[[ Record set open ]]

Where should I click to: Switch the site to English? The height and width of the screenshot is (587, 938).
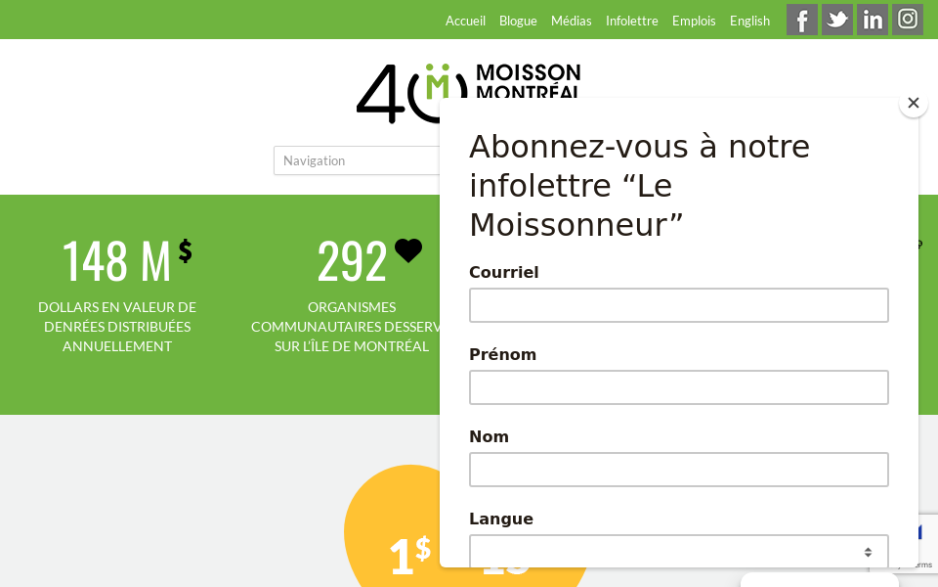coord(749,21)
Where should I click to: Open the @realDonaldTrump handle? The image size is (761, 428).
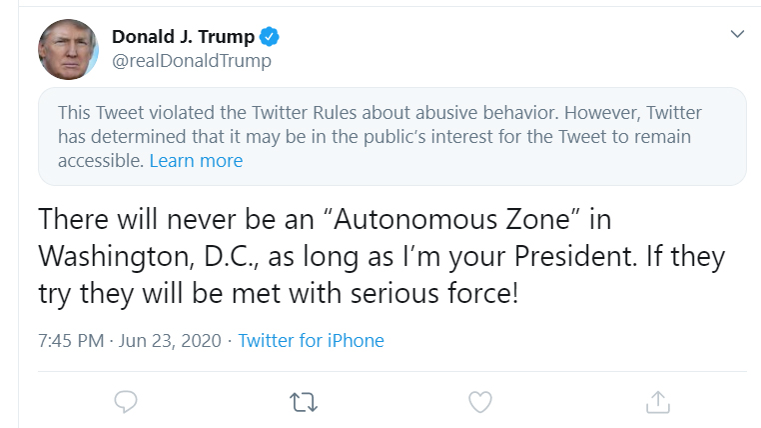[x=191, y=61]
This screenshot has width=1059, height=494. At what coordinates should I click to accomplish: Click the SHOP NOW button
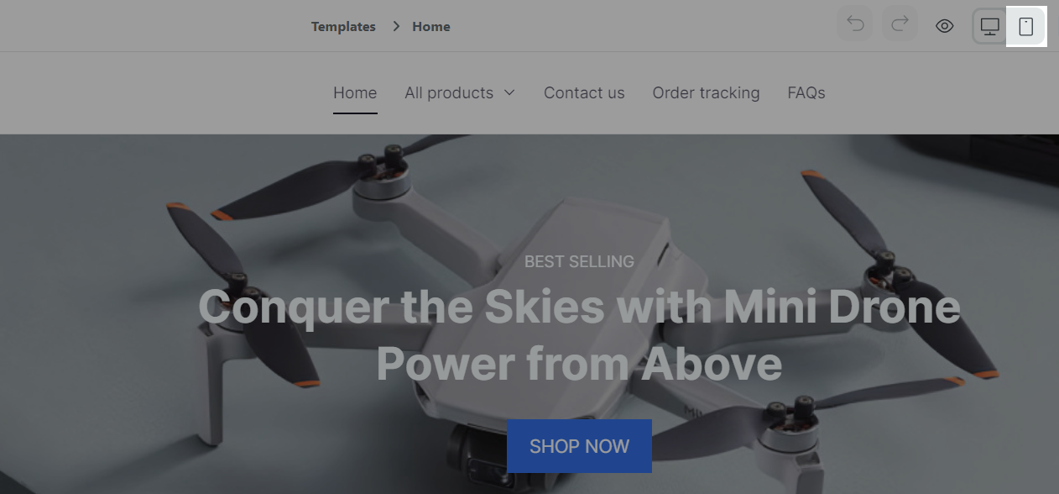579,446
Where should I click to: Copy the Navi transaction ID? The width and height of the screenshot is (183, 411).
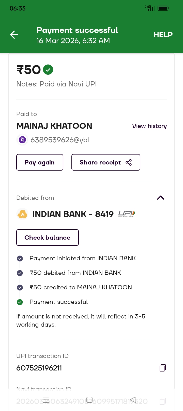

[[ Record set closed ]]

[The problem]
Leave every picture out and print exactly the lines from the one that contains "Where should I click to: Open" through the last line of the material above.

[Written solution]
Where should I click to: Open the @realDonaldTrump handle? The image size is (761, 428).
[x=191, y=61]
This screenshot has width=1059, height=494. At what coordinates should I click to accomplish: Click the SHOP NOW button
579,446
Where should I click to: Copy the Navi transaction ID? The width and height of the screenshot is (183, 411).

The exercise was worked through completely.